In the book of Luke, chapter 24, verses 22-24, the Lord tells us not to worry overmuch about these things in life.

“Therefore I tell you, do not worry about your life, what you will eat or drink; or about your body, what you will wear. Is not life more than food, and the body more than clothes? Look at the birds of the air: They do not sow or reap or gather into barns—and yet your Heavenly Father feeds them. Are you not much more valuable than they? Who of you by worrying can add a single hour to his lifespan?

And why do you worry about clothes? Consider how the lilies of the field grow: They do not labor or spin. Yet I tell you that not even Solomon in all his glory was adorned like one of these. If that is how God clothes the grass of the field, which is here today and tomorrow is thrown into the furnace, will He not much more clothe you, O you of little faith?

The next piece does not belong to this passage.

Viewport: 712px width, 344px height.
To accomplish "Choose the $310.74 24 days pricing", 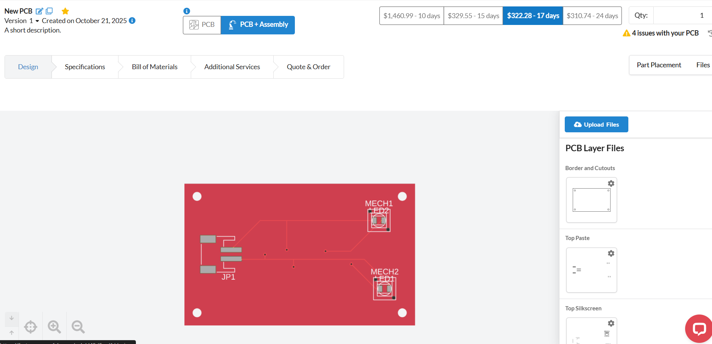I will click(592, 15).
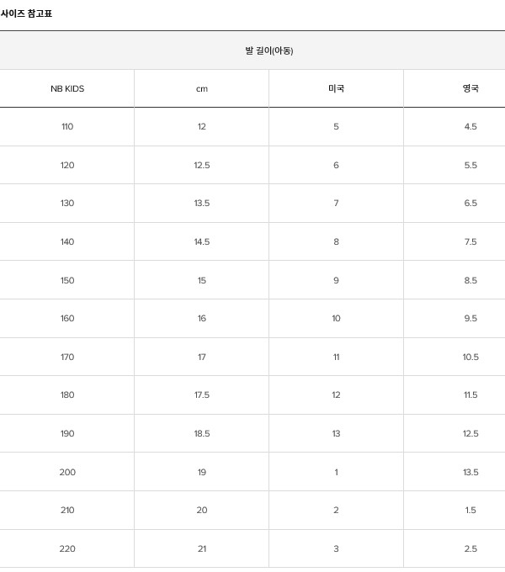Click the 미국 column header

pos(336,88)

Therefore do not worry, saying, ‘What shall we eat?’ or ‘What shall we drink?’ or ‘What shall we wear?’ For the pagans pursue all these things, and your Heavenly Father knows that you need them. But seek first the kingdom of God and His righteousness, and all these things will be added unto you.

Therefore do not worry about tomorrow, for tomorrow will worry about itself. Today has enough trouble of its own.”

And frankly, my faith is what spurs me onward. So today I will put into perspective these nasty, little, pains-in-neck that are part and parcel of caregiving. As I head back to that fun website of horror, Medicaid, I will think about the leaves changing color and time passing, and God at the helm of it all. God can overcome Medicaid applications. And I am hitting up the angels on my shoulder for some help, as well as asking for the intervention from some pretty amazing Saints who have gone before me, too! We all got this!!!